§ Goal: Rewrite these lines as a Markdown table with the columns Row and Line, numbering each row and leaving out blank lines.
++++++++++
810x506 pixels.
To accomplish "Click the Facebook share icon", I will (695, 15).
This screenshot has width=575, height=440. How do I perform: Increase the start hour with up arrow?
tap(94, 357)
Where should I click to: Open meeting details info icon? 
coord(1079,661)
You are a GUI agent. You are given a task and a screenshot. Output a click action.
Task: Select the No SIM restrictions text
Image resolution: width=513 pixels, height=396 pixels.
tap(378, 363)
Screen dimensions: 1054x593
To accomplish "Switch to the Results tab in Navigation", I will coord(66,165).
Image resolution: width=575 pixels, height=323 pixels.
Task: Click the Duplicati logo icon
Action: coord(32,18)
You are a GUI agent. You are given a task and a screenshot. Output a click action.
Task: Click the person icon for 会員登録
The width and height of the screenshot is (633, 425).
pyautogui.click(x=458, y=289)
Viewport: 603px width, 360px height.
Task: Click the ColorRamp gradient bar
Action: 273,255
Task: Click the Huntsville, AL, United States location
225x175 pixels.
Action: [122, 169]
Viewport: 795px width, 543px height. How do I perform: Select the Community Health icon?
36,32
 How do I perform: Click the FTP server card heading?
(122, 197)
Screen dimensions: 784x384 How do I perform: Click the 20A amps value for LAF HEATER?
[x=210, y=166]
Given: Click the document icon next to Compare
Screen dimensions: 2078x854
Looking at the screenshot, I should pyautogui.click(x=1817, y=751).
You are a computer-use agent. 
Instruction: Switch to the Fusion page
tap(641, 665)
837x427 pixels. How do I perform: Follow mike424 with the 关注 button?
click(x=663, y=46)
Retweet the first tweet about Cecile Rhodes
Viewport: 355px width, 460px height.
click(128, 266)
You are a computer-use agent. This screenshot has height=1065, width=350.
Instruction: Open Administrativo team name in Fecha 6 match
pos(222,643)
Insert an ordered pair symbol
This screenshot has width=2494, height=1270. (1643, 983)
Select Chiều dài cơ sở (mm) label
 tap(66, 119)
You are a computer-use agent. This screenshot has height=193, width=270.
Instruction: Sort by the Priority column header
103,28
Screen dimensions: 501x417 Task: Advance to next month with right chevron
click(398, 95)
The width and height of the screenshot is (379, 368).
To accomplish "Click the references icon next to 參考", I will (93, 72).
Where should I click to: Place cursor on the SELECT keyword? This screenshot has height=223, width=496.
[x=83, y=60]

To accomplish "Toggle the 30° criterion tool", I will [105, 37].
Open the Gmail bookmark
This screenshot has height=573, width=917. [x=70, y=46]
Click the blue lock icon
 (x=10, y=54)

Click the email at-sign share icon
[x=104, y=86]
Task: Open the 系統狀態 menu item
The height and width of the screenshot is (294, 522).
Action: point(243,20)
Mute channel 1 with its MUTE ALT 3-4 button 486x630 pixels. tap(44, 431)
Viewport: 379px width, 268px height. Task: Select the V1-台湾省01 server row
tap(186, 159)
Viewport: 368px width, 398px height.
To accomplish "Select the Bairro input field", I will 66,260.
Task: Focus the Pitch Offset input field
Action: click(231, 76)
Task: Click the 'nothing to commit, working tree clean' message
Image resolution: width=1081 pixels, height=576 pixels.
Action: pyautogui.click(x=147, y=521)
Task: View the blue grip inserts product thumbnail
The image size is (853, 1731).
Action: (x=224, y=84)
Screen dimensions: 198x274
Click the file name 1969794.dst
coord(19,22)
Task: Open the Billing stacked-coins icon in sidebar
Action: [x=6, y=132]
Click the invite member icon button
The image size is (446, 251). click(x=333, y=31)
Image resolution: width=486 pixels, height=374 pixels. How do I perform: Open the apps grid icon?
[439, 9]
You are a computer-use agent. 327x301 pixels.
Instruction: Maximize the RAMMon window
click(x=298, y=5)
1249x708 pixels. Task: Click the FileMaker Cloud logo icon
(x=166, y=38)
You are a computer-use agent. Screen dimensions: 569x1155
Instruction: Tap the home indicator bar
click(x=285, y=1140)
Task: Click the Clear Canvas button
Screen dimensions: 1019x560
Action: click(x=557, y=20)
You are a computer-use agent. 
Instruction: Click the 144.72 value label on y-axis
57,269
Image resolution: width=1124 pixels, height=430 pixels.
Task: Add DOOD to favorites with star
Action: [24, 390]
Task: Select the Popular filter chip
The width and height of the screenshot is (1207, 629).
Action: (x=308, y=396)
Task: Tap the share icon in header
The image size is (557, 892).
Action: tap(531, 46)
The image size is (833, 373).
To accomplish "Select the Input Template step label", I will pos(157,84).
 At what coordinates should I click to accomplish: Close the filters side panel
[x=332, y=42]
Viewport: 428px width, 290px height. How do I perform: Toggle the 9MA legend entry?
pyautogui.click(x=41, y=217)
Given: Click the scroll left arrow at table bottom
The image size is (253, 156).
++++++++++
§ The completed task:
| Row | Line |
|---|---|
| 1 | 810x506 pixels. |
| 2 | To accomplish "Click the Facebook share icon", I will (695, 15). |
| 3 | This screenshot has width=575, height=440. How do I perform: Increase the start hour with up arrow? |
| 4 | tap(94, 357) |
| 5 | Where should I click to: Open meeting details info icon?  |
| 6 | coord(1079,661) |
| 7 | You are a GUI agent. You are given a task and a screenshot. Output a click action. |
| 8 | Task: Select the No SIM restrictions text |
| 9 | Image resolution: width=513 pixels, height=396 pixels. |
| 10 | tap(378, 363) |
| 11 | Screen dimensions: 1054x593 |
| 12 | To accomplish "Switch to the Results tab in Navigation", I will coord(66,165). |
| 13 | Image resolution: width=575 pixels, height=323 pixels. |
| 14 | Task: Click the Duplicati logo icon |
| 15 | Action: coord(32,18) |
| 16 | You are a GUI agent. You are given a task and a screenshot. Output a click action. |
| 17 | Task: Click the person icon for 会員登録 |
| 18 | The width and height of the screenshot is (633, 425). |
| 19 | pyautogui.click(x=458, y=289) |
| 20 | Viewport: 603px width, 360px height. |
| 21 | Task: Click the ColorRamp gradient bar |
| 22 | Action: 273,255 |
| 23 | Task: Click the Huntsville, AL, United States location |
| 24 | 225x175 pixels. |
| 25 | Action: [122, 169] |
| 26 | Viewport: 795px width, 543px height. How do I perform: Select the Community Health icon? |
| 27 | 36,32 |
| 28 |  How do I perform: Click the FTP server card heading? |
| 29 | (122, 197) |
| 30 | Screen dimensions: 784x384 How do I perform: Click the 20A amps value for LAF HEATER? |
| 31 | [x=210, y=166] |
| 32 | Given: Click the document icon next to Compare |
| 33 | Screen dimensions: 2078x854 |
| 34 | Looking at the screenshot, I should pyautogui.click(x=1817, y=751). |
| 35 | You are a computer-use agent.  |
| 36 | Instruction: Switch to the Fusion page |
| 37 | tap(641, 665) |
| 38 | 837x427 pixels. How do I perform: Follow mike424 with the 关注 button? |
| 39 | click(x=663, y=46) |
| 40 | Retweet the first tweet about Cecile Rhodes |
| 41 | Viewport: 355px width, 460px height. |
| 42 | click(128, 266) |
| 43 | You are a computer-use agent. This screenshot has height=1065, width=350. |
| 44 | Instruction: Open Administrativo team name in Fecha 6 match |
| 45 | pos(222,643) |
| 46 | Insert an ordered pair symbol |
| 47 | This screenshot has width=2494, height=1270. (1643, 983) |
| 48 | Select Chiều dài cơ sở (mm) label |
| 49 |  tap(66, 119) |
| 50 | You are a computer-use agent. This screenshot has height=193, width=270. |
| 51 | Instruction: Sort by the Priority column header |
| 52 | 103,28 |
| 53 | Screen dimensions: 501x417 Task: Advance to next month with right chevron |
| 54 | click(398, 95) |
| 55 | The width and height of the screenshot is (379, 368). |
| 56 | To accomplish "Click the references icon next to 參考", I will (93, 72). |
| 57 | Where should I click to: Place cursor on the SELECT keyword? This screenshot has height=223, width=496. |
| 58 | [x=83, y=60] |
| 59 | To accomplish "Toggle the 30° criterion tool", I will [105, 37]. |
| 60 | Open the Gmail bookmark |
| 61 | This screenshot has height=573, width=917. [x=70, y=46] |
| 62 | Click the blue lock icon |
| 63 |  (x=10, y=54) |
| 64 | Click the email at-sign share icon |
| 65 | [x=104, y=86] |
| 66 | Task: Open the 系統狀態 menu item |
| 67 | The height and width of the screenshot is (294, 522). |
| 68 | Action: point(243,20) |
| 69 | Mute channel 1 with its MUTE ALT 3-4 button 486x630 pixels. tap(44, 431) |
| 70 | Viewport: 379px width, 268px height. Task: Select the V1-台湾省01 server row |
| 71 | tap(186, 159) |
| 72 | Viewport: 368px width, 398px height. |
| 73 | To accomplish "Select the Bairro input field", I will 66,260. |
| 74 | Task: Focus the Pitch Offset input field |
| 75 | Action: click(231, 76) |
| 76 | Task: Click the 'nothing to commit, working tree clean' message |
| 77 | Image resolution: width=1081 pixels, height=576 pixels. |
| 78 | Action: pyautogui.click(x=147, y=521) |
| 79 | Task: View the blue grip inserts product thumbnail |
| 80 | The image size is (853, 1731). |
| 81 | Action: (x=224, y=84) |
| 82 | Screen dimensions: 198x274 |
| 83 | Click the file name 1969794.dst |
| 84 | coord(19,22) |
| 85 | Task: Open the Billing stacked-coins icon in sidebar |
| 86 | Action: [x=6, y=132] |
| 87 | Click the invite member icon button |
| 88 | The image size is (446, 251). click(x=333, y=31) |
| 89 | Image resolution: width=486 pixels, height=374 pixels. How do I perform: Open the apps grid icon? |
| 90 | [439, 9] |
| 91 | You are a computer-use agent. 327x301 pixels. |
| 92 | Instruction: Maximize the RAMMon window |
| 93 | click(x=298, y=5) |
| 94 | 1249x708 pixels. Task: Click the FileMaker Cloud logo icon |
| 95 | (x=166, y=38) |
| 96 | You are a computer-use agent. Screen dimensions: 569x1155 |
| 97 | Instruction: Tap the home indicator bar |
| 98 | click(x=285, y=1140) |
| 99 | Task: Click the Clear Canvas button |
| 100 | Screen dimensions: 1019x560 |
| 101 | Action: click(x=557, y=20) |
| 102 | You are a computer-use agent.  |
| 103 | Instruction: Click the 144.72 value label on y-axis |
| 104 | 57,269 |
| 105 | Image resolution: width=1124 pixels, height=430 pixels. |
| 106 | Task: Add DOOD to favorites with star |
| 107 | Action: [24, 390] |
| 108 | Task: Select the Popular filter chip |
| 109 | The width and height of the screenshot is (1207, 629). |
| 110 | Action: (x=308, y=396) |
| 111 | Task: Tap the share icon in header |
| 112 | The image size is (557, 892). |
| 113 | Action: tap(531, 46) |
| 114 | The image size is (833, 373). |
| 115 | To accomplish "Select the Input Template step label", I will pos(157,84). |
| 116 |  At what coordinates should I click to accomplish: Close the filters side panel |
| 117 | [x=332, y=42] |
| 118 | Viewport: 428px width, 290px height. How do I perform: Toggle the 9MA legend entry? |
| 119 | pyautogui.click(x=41, y=217) |
| 120 | Given: Click the scroll left arrow at table bottom |
| 121 | The image size is (253, 156). |